▶ **INPUT FOR THIS TASK**
+++

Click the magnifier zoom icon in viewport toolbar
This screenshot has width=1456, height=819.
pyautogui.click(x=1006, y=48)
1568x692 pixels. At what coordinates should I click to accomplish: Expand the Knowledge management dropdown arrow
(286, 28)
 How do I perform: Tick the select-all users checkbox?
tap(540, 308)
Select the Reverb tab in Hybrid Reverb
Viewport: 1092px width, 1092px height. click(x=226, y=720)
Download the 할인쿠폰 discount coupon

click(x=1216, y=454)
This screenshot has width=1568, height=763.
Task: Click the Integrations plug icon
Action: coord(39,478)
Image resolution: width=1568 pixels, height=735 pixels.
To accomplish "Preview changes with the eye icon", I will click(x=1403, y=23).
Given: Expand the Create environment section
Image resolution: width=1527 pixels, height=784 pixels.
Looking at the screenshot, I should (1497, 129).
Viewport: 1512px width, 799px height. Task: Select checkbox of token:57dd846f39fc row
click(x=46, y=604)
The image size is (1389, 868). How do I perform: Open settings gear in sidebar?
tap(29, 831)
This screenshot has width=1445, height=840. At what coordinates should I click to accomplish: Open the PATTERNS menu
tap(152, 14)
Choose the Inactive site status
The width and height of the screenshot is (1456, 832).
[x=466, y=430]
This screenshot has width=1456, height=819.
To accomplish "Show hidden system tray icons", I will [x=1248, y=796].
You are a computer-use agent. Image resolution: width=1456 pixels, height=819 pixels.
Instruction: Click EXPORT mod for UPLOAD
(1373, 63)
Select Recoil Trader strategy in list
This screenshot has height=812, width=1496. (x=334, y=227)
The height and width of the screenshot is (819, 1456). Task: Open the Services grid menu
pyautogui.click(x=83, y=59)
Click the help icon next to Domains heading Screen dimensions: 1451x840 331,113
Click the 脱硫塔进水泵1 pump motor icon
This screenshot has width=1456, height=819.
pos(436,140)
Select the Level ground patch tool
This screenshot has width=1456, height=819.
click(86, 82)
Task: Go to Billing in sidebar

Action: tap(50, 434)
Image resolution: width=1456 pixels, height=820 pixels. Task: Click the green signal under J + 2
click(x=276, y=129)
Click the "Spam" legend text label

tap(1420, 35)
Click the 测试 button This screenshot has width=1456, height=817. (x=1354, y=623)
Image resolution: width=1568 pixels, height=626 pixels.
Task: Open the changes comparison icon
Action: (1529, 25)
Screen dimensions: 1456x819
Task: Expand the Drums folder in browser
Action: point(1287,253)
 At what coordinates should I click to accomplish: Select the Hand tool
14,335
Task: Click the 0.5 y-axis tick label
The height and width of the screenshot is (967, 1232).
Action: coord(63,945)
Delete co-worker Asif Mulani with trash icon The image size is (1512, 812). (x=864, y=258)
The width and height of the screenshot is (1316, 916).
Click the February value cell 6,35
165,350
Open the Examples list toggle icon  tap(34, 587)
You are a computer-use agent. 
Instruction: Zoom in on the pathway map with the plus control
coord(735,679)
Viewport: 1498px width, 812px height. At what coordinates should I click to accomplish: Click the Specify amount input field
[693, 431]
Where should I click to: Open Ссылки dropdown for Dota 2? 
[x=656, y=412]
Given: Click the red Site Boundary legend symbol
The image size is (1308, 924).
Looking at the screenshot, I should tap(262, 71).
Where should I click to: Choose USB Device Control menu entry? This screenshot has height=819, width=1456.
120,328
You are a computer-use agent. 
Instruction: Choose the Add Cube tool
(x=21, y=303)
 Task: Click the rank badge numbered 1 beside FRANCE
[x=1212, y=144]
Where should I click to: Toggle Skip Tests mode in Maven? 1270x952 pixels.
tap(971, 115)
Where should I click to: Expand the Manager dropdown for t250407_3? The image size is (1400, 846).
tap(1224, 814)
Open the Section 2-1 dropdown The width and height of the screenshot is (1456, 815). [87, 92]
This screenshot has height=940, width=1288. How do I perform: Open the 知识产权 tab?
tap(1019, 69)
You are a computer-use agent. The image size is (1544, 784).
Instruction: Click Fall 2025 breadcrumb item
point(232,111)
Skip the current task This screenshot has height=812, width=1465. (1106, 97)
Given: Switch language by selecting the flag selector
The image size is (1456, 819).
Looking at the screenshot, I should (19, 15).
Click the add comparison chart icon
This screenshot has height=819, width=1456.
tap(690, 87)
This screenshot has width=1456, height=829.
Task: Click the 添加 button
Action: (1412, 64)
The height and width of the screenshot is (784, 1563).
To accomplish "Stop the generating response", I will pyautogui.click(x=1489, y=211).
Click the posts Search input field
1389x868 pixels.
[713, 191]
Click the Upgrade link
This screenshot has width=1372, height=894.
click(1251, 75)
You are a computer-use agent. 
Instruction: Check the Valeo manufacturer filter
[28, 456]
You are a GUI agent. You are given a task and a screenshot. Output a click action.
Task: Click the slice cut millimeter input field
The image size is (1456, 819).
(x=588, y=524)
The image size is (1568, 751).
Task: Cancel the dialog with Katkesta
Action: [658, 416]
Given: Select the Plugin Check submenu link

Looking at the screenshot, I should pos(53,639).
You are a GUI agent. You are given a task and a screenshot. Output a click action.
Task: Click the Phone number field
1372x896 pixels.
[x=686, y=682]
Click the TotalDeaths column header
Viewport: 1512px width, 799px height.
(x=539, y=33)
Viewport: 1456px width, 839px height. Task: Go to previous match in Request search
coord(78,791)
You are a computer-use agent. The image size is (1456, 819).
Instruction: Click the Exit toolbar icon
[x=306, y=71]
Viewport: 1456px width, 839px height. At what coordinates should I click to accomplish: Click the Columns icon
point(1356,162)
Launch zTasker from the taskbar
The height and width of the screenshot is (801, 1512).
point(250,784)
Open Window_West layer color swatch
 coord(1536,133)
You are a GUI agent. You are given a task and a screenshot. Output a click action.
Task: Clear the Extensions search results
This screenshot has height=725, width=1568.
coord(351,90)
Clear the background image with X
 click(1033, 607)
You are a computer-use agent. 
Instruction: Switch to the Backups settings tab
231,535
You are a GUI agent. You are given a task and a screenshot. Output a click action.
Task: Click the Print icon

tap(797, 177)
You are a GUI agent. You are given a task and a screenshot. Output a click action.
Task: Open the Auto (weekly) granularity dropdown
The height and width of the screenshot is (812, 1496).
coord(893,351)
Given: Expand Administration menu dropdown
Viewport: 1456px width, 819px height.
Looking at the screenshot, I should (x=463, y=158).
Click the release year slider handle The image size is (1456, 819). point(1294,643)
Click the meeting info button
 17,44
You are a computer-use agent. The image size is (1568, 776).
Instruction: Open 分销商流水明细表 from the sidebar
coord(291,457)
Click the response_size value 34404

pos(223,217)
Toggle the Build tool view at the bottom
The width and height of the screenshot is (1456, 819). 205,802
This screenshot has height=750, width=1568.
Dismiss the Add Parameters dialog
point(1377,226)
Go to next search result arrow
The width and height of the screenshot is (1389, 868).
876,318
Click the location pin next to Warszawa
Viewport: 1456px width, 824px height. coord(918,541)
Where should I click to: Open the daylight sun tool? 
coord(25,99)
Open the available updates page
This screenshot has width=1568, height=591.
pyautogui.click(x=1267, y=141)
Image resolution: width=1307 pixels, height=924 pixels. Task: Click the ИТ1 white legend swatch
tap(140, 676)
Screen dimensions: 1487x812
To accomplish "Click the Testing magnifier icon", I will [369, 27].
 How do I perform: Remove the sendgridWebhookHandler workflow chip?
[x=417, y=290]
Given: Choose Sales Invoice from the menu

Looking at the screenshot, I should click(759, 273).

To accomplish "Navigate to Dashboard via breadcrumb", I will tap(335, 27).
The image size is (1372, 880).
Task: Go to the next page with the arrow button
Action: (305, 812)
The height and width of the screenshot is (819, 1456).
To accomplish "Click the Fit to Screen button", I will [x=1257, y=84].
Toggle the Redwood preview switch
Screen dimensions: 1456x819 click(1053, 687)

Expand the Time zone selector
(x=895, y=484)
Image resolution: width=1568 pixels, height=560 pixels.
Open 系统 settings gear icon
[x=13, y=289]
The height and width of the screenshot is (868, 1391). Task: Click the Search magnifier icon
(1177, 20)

+++

▶ **EXERCISE PROMPT**
Produce a word-for-word copy of everything above from the line holding "Where should I click to: Open the" down to the line holding "Screen dimensions: 1487x812", with both of those lines kept.

▶ **WRITTEN SOLUTION**
Where should I click to: Open the daylight sun tool? 
coord(25,99)
Open the available updates page
This screenshot has width=1568, height=591.
pyautogui.click(x=1267, y=141)
Image resolution: width=1307 pixels, height=924 pixels. Task: Click the ИТ1 white legend swatch
tap(140, 676)
Screen dimensions: 1487x812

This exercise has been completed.